The data portal is one of two connected pieces of what’s intended as a wider European COVID-19 Data Platform — illustrated in the below diagram — the other being SARS-CoV-2 Data Hubs, which will “organise the flow of SARS-CoV-2 outbreak sequence data and provide comprehensive open data sharing for the European and global research communities,” fed by inputs from national health data infrastructures and public health labs.
“To rapidly populate the COVID-19 Data Portal, EMBL-EBI will bring together COVID-19 datasets that have been submitted to its public databases, including ENA, UniProt, PDBe, EMDB, Expression Atlas and Europe PMC,” is how it’s explained on the site. “The data, which have so far been collated, include genes, protein structures, electron microscopy data and scientific publications.”
Data submissions to the COVID-19 Data Portal can be made here — where the website notes that: “Non-biological data of relevance to COVID-19, such as travel, trade, meteorology and social distancing behaviour are not managed within the European COVID-19 Data Platform, but where possible are linked to data within the system.”
In addition to the data platform, other actions agreed via the action plan include coordinating funding for relevant research; extending large EU-wide clinical trials; increasing support to “innovative companies”; and supporting a pan-European Hackathon in the end of April to mobilise European innovators and the civil society.

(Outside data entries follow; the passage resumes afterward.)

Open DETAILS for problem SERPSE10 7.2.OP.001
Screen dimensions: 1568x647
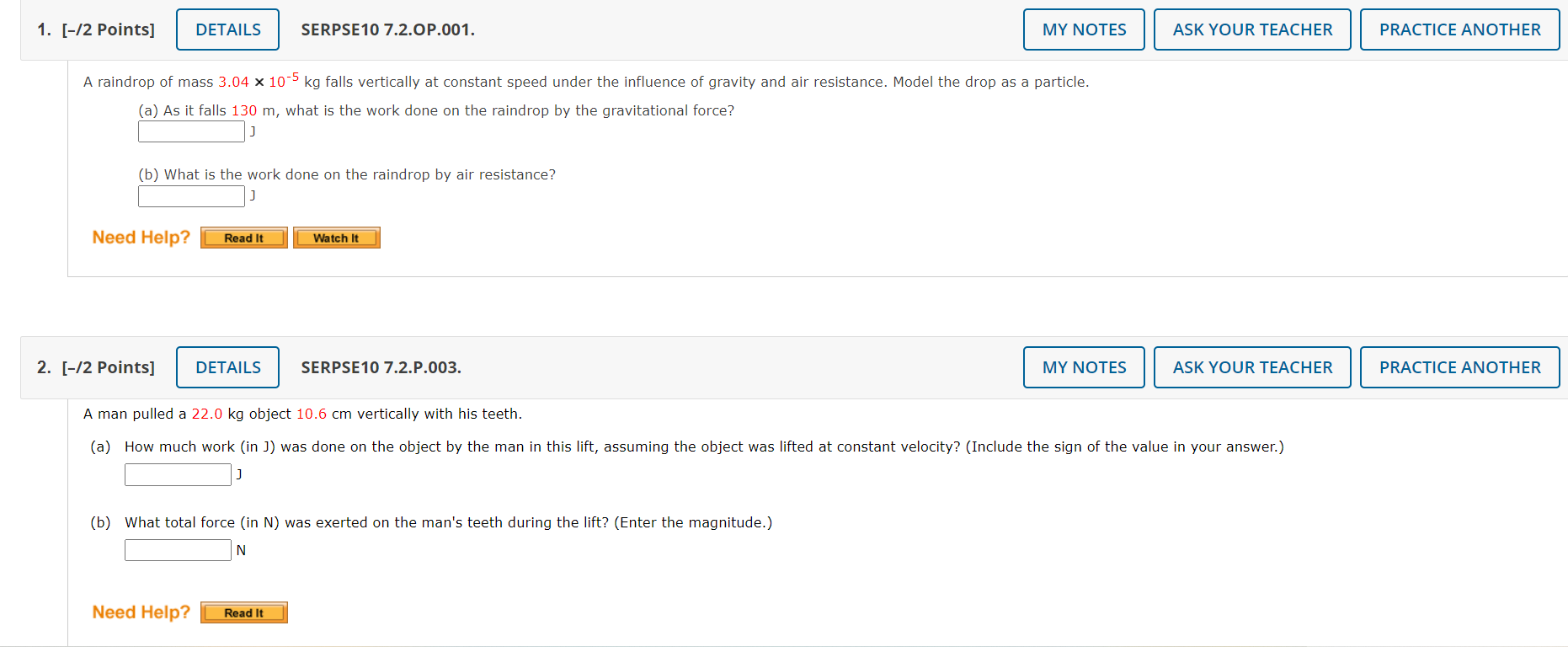(227, 29)
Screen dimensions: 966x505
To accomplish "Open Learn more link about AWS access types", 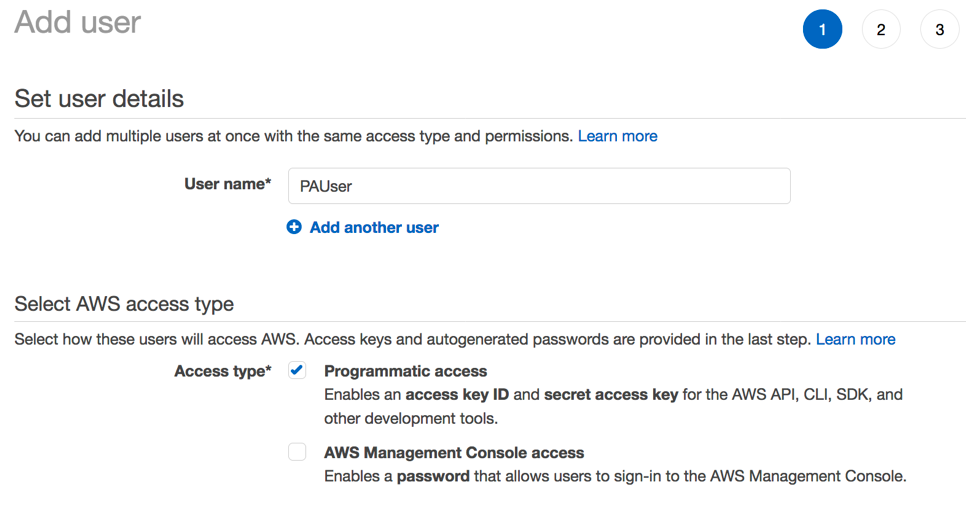I will click(855, 340).
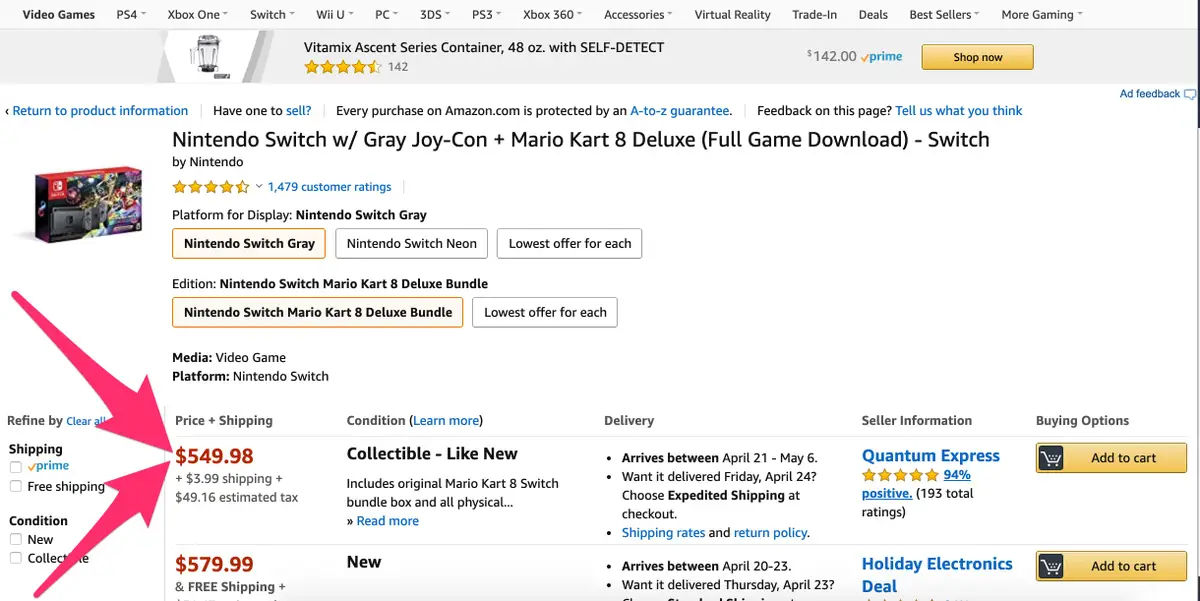This screenshot has height=601, width=1200.
Task: Open the 1,479 customer ratings link
Action: pos(329,187)
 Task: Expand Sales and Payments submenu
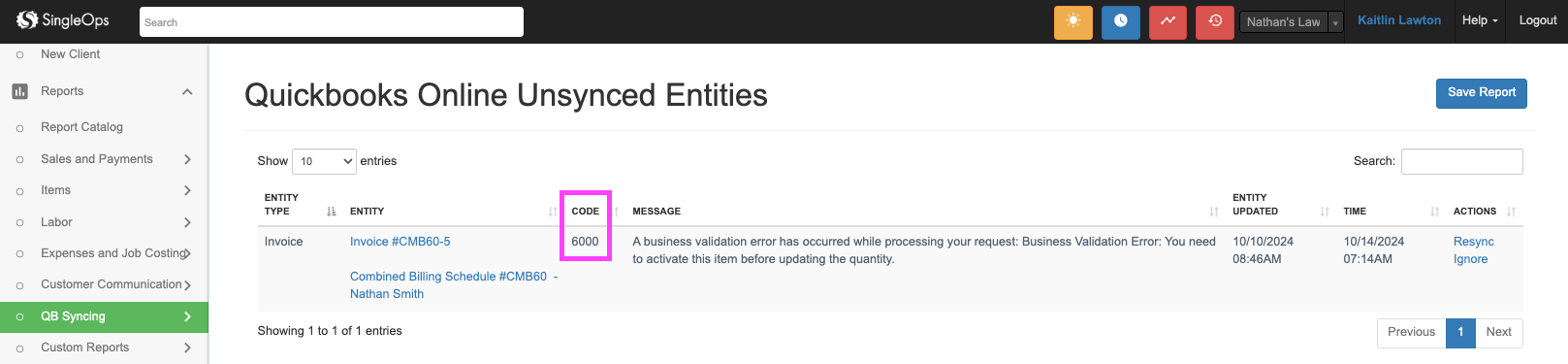pos(187,159)
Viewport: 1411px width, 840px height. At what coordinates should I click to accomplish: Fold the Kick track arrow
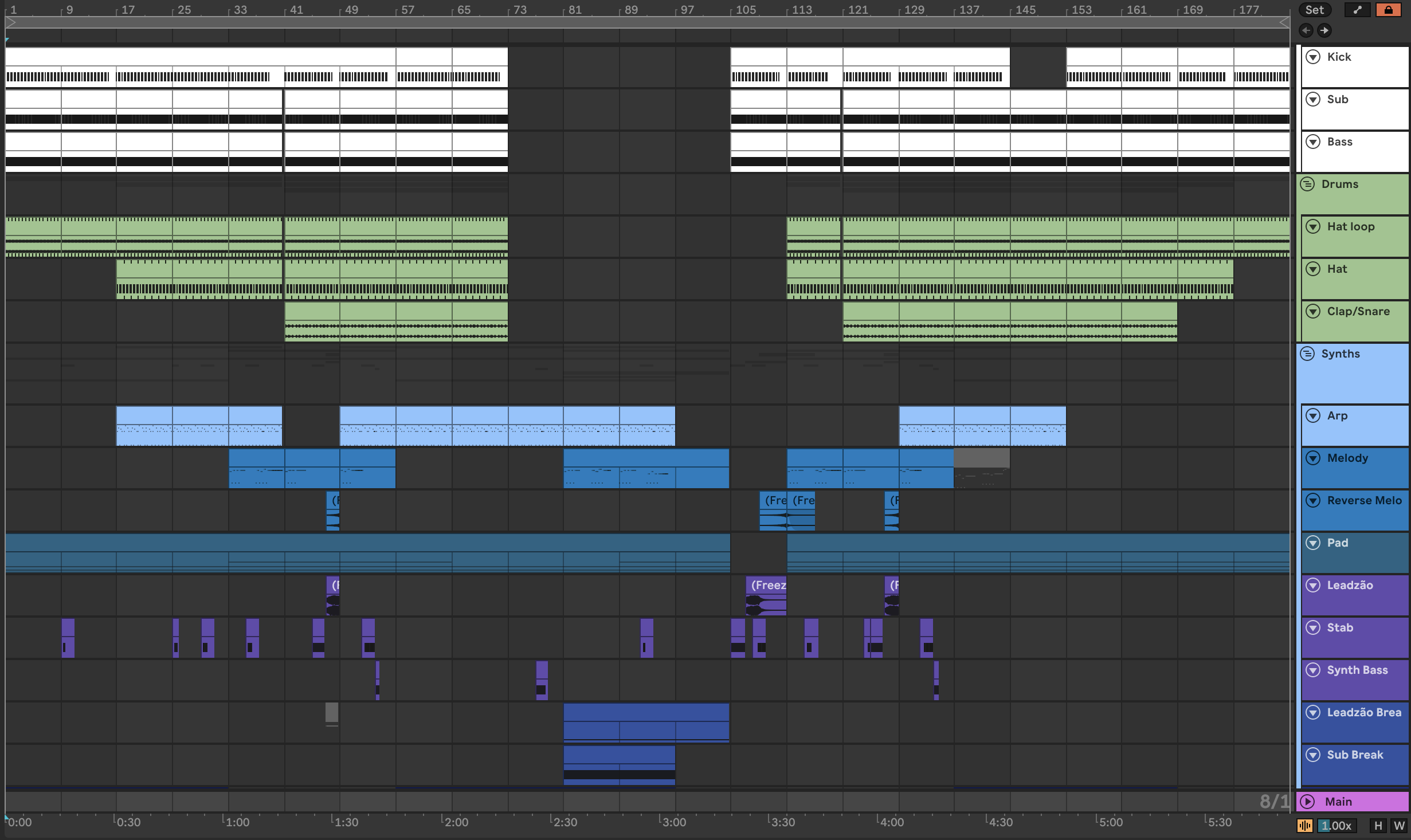(x=1313, y=57)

The joint plan’s “priority actions” will continue to be updated with input from the Commission and national governments over the coming months, it said.
Overall, the Commission said it’s committing “hundreds of millions” of euros in research and innovation measures to develop vaccines, new treatments, diagnostic tests and medical systems to prevent the spread of the coronavirus — though not all of this is new funding, since it’s factoring in long-term investment vehicles such as FP7 & Horizon 2020.
More specifically, it highlights the “rapid mobilization” of €48.2M for 18 shortlisted research projects — including work being done on rapid point-of-care diagnostic tests; new treatments; new vaccines; and on epidemiology and modelling to improve preparedness and response to outbreaks.
It also flags hybrid support efforts — saying it has mobilized public and private funding of up to €90 million through the Innovative Medicines Initiative; and offered up to €80 million of financial support to CureVac to scale up development and production of a vaccine against the coronavirus.
Additionally, a recent European Innovation Council Accelerator call of €164 million attracted what the Commission dubs “a significant” number of startups and SMEs with innovations that it hopes will help tackle the pandemic.
The Commission’s press release also notes 50 ongoing or completed European Research Council projects which it says are contributing to the response to the coronavirus pandemic by providing insights from several different scientific fields — including virology, epidemiology, immunology, public health, medical devices, social behaviour and crisis management.